When young survey respondents and dialogue session participants were asked what big idea can be put forward to help make next-generation ESG a reality, and genuinely impact the way corporations do business, they recommended compiling global best practices and proven effective regulations. These can then be pooled into a robust knowledge base and disseminated to the incubators, accelerator programs, and private equity firms that are tasked with forming, guiding, and investing in the next generation of companies. Meanwhile, as universities develop the next generation of leaders, according to the Youth Recovery Plan report, they should ensure that ESG literacy and an understanding of ethics are central to their business- and technology-related instruction.
Young activists have been the targets of government crackdowns and surveillance.
Young people around the world, particularly young women, members of LGBTI communities, and people of colour, generally do not feel safe. According to the Davos Lab Youth Recovery Plan report published in 2021, increased racial, ethnic, and religious violence, and concerns about the growing misuse of digital surveillance tools (including those deployed to combat COVID-19) are behind this shared sentiment. In addition, government crackdowns on young people for advocating for more inclusive policies in certain parts of the world have further alienated many.
The Youth Recovery Plan report collected survey responses in more than 180 countries; respondents said physical safety is the cause for most concern, followed distantly by “economic” safety. Most said the space they feel safest in is home, and only 5.9% chose “the internet.” Just 9.1% said they feel “most safe” in public spaces, and 6.5% said they feel “least safe” there. This hints at a potential problem, if heavy-handed policing (often based on racial or ethnic lines) leads to a situation where full participation in society is reserved only for people born into the “right” race or sexual orientation.

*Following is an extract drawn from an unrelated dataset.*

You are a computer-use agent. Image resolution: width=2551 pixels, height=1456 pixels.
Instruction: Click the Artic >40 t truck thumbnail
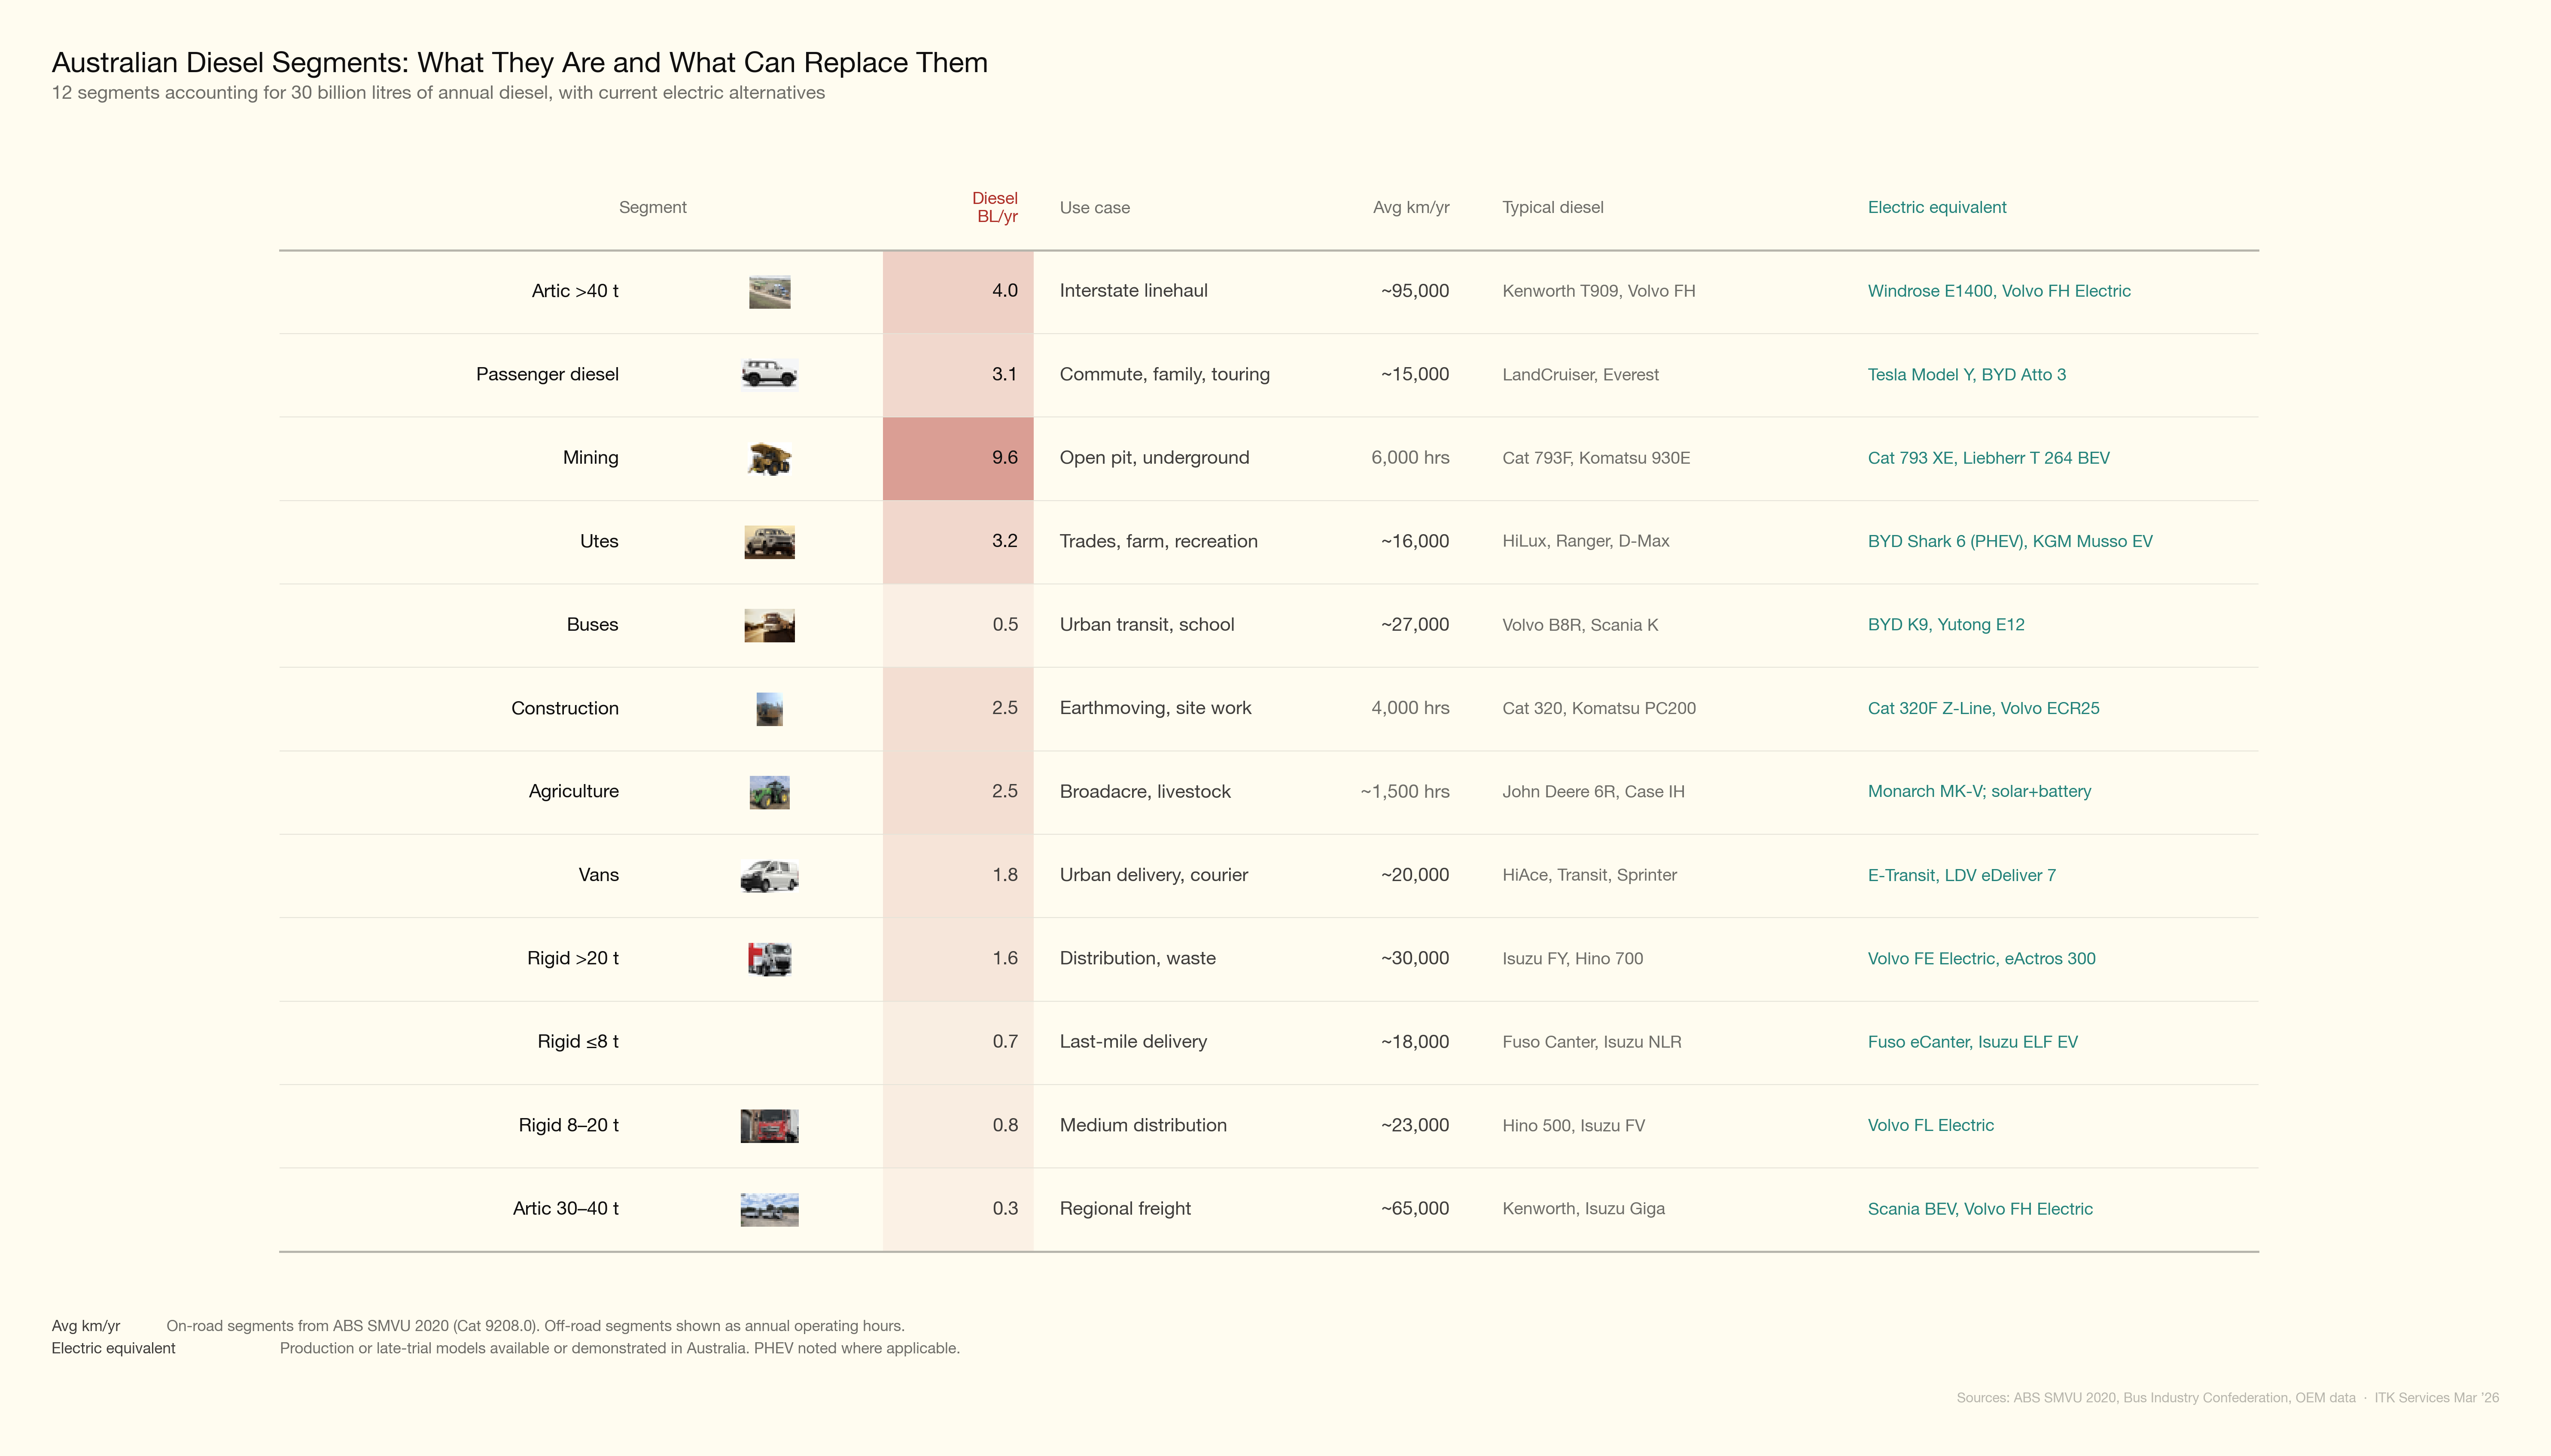coord(769,292)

The grim findings reflected in the report call for reforms that help ensure more of the young people who make up the biggest age demographic in the world can feel safe outside of their own homes. Some of the recommendations made in the report include crackdowns on the firearms that are the weapon of choice for committing violence in countries such as El Salvador and Brazil - in particular on “ghost guns,” which are unmarked and ready-to-assemble weapons that can be purchased as untraceable kits. Other recommendations include ending qualified immunity for police officers (in the US state of Texas, for example, 99% of the officers responsible for the killing of a member of the public between 2013 and 2019 were not charged with a crime) and ending both militarized policing and the abusive use of surveillance technology against activists and peaceful protestors.
Ultimately, the public and private sectors must work together with civil society organizations to find ways to provide better training for police officers - including instruction on non-violent communication and ways to provide ready access to mental health services.
COVID-19 has exposed systemic flaws around the world, making it our collective duty to envision and pursue a recovery that is more inclusive. The Global Shapers Community’s Davos Lab is a post-pandemic recovery initiative for young global leaders in the public, private, and non-profit sectors seeking out new ways to rebuild after one of the biggest public health crises in history - with a particular focus on addressing climate change and social justice issues. Its plans for a youth-driven recovery to reset economic, social, and environmental systems have been crowdsourced via dialogue sessions and surveys conducted in more than 180 countries, all in the spirit of inter-generational allyship.